:: Recorded information

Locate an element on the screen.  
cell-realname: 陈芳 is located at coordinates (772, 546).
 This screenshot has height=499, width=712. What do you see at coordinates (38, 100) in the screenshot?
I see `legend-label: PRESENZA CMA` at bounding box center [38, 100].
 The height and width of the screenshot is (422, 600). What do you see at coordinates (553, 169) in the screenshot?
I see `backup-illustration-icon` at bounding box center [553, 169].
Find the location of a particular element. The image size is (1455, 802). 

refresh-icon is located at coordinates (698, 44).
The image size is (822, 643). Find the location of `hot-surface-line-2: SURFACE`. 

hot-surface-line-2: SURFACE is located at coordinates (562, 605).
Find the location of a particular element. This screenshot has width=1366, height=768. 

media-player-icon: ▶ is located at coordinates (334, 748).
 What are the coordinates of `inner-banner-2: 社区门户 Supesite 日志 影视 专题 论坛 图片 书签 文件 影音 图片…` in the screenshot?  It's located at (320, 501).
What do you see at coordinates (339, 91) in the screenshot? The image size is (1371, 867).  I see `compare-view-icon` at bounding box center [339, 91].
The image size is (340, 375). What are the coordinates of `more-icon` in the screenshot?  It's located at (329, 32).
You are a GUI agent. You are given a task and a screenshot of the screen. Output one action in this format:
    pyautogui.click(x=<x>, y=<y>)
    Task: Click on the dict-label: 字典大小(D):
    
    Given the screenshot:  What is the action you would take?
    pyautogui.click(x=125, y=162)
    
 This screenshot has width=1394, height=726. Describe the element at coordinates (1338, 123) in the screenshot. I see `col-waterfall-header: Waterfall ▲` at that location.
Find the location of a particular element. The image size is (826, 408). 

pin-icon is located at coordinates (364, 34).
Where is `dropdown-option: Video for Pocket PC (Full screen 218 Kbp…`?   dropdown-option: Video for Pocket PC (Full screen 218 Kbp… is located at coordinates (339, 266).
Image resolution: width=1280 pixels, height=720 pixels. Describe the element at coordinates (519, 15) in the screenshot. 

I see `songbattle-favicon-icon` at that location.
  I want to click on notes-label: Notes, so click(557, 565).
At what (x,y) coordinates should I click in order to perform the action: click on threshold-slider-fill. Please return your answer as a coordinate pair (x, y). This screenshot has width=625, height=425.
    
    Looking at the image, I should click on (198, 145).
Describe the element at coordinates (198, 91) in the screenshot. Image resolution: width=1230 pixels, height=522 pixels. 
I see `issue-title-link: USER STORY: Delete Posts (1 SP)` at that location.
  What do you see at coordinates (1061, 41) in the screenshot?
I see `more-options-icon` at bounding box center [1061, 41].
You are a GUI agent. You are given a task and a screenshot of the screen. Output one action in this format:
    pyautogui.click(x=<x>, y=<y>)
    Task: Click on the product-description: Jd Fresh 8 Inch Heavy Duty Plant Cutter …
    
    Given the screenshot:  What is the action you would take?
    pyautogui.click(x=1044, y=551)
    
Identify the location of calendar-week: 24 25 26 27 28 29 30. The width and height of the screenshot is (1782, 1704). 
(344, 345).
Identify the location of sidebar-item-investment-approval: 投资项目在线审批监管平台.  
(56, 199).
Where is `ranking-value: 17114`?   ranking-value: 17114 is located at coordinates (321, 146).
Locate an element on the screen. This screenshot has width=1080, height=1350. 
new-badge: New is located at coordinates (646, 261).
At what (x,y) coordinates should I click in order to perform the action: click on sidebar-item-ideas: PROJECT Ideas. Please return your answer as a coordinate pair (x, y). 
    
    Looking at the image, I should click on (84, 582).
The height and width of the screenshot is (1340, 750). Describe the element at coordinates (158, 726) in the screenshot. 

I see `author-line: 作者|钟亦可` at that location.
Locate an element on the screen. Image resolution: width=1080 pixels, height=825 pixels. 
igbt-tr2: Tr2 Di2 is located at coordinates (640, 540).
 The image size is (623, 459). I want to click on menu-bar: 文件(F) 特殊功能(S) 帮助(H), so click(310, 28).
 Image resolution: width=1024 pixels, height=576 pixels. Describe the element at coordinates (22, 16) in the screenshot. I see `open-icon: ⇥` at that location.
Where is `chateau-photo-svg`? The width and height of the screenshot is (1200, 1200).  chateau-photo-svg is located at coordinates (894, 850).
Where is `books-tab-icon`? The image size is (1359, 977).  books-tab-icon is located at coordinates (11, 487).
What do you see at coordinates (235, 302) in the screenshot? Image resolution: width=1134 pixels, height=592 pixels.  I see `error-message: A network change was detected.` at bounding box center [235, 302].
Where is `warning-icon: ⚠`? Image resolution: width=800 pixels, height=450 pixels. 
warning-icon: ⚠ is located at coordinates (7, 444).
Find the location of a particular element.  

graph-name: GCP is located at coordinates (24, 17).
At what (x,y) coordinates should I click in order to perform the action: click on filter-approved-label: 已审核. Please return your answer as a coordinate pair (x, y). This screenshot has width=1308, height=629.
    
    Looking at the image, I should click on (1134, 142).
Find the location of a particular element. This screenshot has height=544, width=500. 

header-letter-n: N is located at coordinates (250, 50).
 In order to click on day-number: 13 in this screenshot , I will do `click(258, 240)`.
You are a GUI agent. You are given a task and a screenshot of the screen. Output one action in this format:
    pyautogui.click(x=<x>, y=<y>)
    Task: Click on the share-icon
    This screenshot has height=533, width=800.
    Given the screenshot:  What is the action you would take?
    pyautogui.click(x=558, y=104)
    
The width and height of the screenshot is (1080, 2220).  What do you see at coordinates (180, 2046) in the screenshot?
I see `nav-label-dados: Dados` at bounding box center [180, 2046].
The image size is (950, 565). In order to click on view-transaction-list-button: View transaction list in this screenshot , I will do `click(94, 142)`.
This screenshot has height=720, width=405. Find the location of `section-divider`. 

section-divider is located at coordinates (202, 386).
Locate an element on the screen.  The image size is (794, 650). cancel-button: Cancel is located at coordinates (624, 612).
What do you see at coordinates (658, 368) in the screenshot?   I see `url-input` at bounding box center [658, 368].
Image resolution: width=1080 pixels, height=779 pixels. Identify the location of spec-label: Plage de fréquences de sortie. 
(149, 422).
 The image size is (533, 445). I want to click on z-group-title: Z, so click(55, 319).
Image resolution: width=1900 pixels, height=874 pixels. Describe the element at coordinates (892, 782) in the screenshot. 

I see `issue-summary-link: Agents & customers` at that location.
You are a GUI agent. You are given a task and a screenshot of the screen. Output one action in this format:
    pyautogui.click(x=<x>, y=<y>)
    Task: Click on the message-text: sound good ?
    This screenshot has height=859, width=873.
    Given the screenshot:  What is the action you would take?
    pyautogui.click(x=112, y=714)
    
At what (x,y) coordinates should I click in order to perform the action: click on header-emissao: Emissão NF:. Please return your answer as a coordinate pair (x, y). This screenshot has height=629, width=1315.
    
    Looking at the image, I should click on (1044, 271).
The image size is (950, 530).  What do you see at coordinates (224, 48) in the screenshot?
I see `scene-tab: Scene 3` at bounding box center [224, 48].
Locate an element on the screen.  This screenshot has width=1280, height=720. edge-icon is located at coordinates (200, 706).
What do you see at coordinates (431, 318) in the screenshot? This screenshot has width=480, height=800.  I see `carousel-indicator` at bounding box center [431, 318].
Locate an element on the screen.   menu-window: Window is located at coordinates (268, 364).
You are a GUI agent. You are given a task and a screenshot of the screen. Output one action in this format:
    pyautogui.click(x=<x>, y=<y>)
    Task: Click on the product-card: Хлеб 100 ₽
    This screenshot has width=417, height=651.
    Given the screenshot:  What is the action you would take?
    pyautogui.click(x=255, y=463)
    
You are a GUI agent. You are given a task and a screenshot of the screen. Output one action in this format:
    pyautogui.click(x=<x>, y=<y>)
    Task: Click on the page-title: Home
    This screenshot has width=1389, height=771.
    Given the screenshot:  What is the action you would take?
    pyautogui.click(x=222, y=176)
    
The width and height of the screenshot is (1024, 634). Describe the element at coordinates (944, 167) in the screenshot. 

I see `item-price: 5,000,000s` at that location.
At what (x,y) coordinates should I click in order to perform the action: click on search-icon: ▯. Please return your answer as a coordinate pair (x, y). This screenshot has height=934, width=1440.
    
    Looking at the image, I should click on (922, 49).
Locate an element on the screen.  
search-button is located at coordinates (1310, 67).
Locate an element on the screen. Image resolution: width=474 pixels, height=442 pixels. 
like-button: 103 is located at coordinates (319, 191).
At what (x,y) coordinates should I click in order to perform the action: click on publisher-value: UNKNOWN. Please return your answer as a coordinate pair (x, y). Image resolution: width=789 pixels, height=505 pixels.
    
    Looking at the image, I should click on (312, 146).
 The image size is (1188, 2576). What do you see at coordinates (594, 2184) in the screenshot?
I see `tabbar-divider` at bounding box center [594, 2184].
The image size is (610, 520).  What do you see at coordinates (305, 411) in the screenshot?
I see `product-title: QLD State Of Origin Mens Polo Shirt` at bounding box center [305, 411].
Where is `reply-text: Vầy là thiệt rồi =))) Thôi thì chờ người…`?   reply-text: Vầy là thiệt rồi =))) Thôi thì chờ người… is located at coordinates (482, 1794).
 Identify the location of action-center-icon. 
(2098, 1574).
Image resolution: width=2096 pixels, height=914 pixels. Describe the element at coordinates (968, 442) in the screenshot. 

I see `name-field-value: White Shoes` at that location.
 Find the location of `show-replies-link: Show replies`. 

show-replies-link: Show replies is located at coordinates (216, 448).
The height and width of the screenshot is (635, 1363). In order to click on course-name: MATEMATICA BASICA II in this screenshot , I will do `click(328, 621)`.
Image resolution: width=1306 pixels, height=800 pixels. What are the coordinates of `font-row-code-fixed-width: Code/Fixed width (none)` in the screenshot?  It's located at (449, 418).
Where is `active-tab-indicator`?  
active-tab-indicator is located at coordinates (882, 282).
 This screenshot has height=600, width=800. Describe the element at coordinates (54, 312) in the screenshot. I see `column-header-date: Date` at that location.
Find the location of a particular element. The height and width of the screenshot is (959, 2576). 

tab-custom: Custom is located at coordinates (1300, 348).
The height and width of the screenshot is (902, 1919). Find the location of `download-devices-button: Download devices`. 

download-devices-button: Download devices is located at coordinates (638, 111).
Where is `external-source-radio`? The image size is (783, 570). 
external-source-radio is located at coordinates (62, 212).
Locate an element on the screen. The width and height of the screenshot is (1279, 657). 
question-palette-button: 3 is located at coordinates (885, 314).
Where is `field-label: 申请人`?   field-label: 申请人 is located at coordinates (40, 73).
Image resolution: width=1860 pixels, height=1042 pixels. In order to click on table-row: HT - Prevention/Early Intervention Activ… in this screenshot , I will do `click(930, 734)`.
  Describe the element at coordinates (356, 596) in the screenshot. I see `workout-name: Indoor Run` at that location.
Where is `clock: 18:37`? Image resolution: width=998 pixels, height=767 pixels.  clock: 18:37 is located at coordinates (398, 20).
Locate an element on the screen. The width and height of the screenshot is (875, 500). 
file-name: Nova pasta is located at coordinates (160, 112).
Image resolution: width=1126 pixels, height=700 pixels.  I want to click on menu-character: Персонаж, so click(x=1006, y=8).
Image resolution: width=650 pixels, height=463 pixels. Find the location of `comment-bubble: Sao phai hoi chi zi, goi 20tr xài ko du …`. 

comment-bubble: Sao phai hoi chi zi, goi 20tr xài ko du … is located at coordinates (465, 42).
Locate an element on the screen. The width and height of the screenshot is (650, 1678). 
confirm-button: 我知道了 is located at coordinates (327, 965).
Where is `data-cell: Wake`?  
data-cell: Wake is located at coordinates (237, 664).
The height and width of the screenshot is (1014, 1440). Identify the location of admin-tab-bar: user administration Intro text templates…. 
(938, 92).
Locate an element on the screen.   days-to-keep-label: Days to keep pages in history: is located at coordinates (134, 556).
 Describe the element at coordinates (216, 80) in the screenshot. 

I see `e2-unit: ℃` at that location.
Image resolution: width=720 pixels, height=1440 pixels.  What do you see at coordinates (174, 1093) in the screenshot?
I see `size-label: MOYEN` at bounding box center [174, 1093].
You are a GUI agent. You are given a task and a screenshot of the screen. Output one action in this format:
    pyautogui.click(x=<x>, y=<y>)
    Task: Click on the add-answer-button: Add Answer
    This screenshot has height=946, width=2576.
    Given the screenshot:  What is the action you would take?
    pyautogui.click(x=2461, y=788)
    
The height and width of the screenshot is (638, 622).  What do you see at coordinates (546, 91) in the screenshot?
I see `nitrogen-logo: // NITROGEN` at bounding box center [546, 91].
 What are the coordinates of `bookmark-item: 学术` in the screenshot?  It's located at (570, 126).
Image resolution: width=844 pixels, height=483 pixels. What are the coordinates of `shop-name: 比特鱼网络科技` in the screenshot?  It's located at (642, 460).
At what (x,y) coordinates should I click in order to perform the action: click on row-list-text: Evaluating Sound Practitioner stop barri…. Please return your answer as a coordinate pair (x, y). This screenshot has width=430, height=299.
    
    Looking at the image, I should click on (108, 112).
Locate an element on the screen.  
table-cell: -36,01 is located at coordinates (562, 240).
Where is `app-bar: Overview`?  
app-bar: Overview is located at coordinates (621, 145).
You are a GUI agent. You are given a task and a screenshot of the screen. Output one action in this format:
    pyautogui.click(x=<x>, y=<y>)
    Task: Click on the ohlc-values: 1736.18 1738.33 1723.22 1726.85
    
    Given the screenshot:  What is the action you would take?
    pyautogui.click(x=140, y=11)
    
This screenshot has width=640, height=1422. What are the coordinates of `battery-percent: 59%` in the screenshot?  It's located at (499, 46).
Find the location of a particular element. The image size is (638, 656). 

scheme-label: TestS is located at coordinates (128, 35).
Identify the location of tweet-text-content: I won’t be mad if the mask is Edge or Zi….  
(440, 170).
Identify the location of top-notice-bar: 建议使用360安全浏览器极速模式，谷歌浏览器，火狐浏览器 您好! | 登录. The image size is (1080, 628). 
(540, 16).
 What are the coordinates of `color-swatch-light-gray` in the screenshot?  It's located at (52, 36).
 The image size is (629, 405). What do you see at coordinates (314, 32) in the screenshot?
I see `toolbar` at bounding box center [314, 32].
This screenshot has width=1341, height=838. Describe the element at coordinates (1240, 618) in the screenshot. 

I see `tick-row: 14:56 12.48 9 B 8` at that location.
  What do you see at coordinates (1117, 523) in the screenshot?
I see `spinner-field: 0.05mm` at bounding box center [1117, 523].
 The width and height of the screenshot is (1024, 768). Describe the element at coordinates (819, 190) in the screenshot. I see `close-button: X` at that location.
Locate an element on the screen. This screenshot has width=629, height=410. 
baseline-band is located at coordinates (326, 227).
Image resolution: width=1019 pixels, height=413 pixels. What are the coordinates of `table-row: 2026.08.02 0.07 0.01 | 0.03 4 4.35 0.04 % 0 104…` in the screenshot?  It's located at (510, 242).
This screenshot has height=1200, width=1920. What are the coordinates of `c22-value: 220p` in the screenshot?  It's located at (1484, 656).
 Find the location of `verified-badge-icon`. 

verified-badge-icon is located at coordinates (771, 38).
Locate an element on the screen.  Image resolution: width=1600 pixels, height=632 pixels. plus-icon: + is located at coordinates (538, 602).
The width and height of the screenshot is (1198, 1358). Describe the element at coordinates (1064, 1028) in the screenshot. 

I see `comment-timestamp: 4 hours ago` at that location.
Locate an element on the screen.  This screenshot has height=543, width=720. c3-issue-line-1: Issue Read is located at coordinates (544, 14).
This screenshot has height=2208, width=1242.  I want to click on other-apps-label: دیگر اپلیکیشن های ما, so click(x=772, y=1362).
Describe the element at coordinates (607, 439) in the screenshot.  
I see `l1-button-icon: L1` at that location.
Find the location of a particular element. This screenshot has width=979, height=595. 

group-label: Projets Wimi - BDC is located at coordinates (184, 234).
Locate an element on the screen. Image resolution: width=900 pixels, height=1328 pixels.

::::

Copy out everything from the line containing "is (1455, 802)." down to the line containing "USER STORY: Delete", including both of those lines.

Find the location of a particular element. The image size is (1455, 802). 

refresh-icon is located at coordinates (698, 44).
The image size is (822, 643). Find the location of `hot-surface-line-2: SURFACE`. 

hot-surface-line-2: SURFACE is located at coordinates (562, 605).
Find the location of a particular element. This screenshot has width=1366, height=768. 

media-player-icon: ▶ is located at coordinates (334, 748).
 What are the coordinates of `inner-banner-2: 社区门户 Supesite 日志 影视 专题 论坛 图片 书签 文件 影音 图片…` in the screenshot?  It's located at (320, 501).
What do you see at coordinates (339, 91) in the screenshot? The image size is (1371, 867).  I see `compare-view-icon` at bounding box center [339, 91].
The image size is (340, 375). What are the coordinates of `more-icon` in the screenshot?  It's located at (329, 32).
You are a GUI agent. You are given a task and a screenshot of the screen. Output one action in this format:
    pyautogui.click(x=<x>, y=<y>)
    Task: Click on the dict-label: 字典大小(D):
    
    Given the screenshot:  What is the action you would take?
    pyautogui.click(x=125, y=162)
    
 This screenshot has width=1394, height=726. Describe the element at coordinates (1338, 123) in the screenshot. I see `col-waterfall-header: Waterfall ▲` at that location.
Find the location of a particular element. The image size is (826, 408). 

pin-icon is located at coordinates (364, 34).
Where is `dropdown-option: Video for Pocket PC (Full screen 218 Kbp…`?   dropdown-option: Video for Pocket PC (Full screen 218 Kbp… is located at coordinates (339, 266).
Image resolution: width=1280 pixels, height=720 pixels. Describe the element at coordinates (519, 15) in the screenshot. 

I see `songbattle-favicon-icon` at that location.
  I want to click on notes-label: Notes, so click(557, 565).
At what (x,y) coordinates should I click in order to perform the action: click on threshold-slider-fill. Please return your answer as a coordinate pair (x, y). This screenshot has width=625, height=425.
    
    Looking at the image, I should click on (198, 145).
Describe the element at coordinates (198, 91) in the screenshot. Image resolution: width=1230 pixels, height=522 pixels. 
I see `issue-title-link: USER STORY: Delete Posts (1 SP)` at that location.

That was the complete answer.